Toybox was started in early 2006 by Rob Landley after he ended his BusyBox maintainership due to a dispute with Bruce Perens, the original creator of BusyBox.[1]
Or perhaps a peek into how fast the Software-engineering is changing that what works for you now may be irrelevant in future, and hence be prepared to be adaptive!
>"haha, it was the TurboGrafx-16 but its CPU was 8-bit"
Amusingly, TurboGrafx-16 is a US-specific name, so is the huge shell.
In Japan, the console was called PC Engine and was really compact. Later revised as CoreGrafx and CoreGrafx II, both still the same fundamental hardware.
I own the later variant. Very solid little box that sips power and produces stable a/v output.
NEC made some great looking consoles, in Japan. The PC Engine, the PC Engine Shuttle, the IFU-30 unit "briefcase", and the SuperGrafx. I think console design peaked with the SuperGrafx.
In the back of my mind, I have the idea that US regulations required extra shielding that the Japanese model lacked. Maybe this isn't the case. Maybe some American marketer decided it was just too cute or too small.
I think the redesign of the NES shell for the North American market was largely for vanity reasons, wasn't it? Entertainment system instead of computer, grey plastic instead of beige, front loading instead of top, long cartridges that were supposed to look like VCR tapes instead of toys.
My understanding was that after American retailers were burned so hard by the Atari crash, Nintendo wanted to position the NES as far from a 2600 as possible.
N also took the opportunity to remove the lockout chip, since the system came out so late in the lifecycle and they were largely successful at stamping out unlicensed releases.
The Japanese version of that redesign also got compatibility with existing SNES Multi-AV cables (at least the composite ones, the AV Famicom didn't output s-video) while the US version was RF-only (and AFAIK is worse for jailbars than any previous NES)
When I was a teenager, I had a hobby of importing Japanese gaming consoles and video games.
I had a PC Engine and a Super Famicom (well before the SNES made it to the US!). They both had cosmetic differences but I thought that the Japanese versions of both would be more attractive to US customers. I'm not sure why they shipped different casings like they did.

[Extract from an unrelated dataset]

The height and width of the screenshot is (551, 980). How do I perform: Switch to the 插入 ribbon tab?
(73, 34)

Presumably you were in the USA? We had grey imports in the UK too, but it was prohibitively expensive.
My family was relatively well off, but no way I'd have been able to wangle an expensive import super famicom.
Even worse when the snes did finally arrive we were stuck with pal 50hz squished slow versions, especially noticeable in street fighter 2.
Yep, I was in the US. IIRC, the Super Famicom cost me about $350-$400 at the time. Also had the .jp version of the Neo Geo, which was even more. And the PC Engine and Famicom. I did some tradings between consoles there. We weren't well off but all my job money went into it.
For the SNES, from what I heard it was partially because with the flat topped NES, Nintendo of America got a lot of repairs from kids spilling soda or whatever on the NES they were using as a table. For the SNES, they deliberately made it harder to that.
I've got a TurboExpress. Recapped, it's a great little handheld. Screen is adequate for the era (though I've seen upgrades). My favourite 6502-based handheld is still the Atari Lynx, but this is close.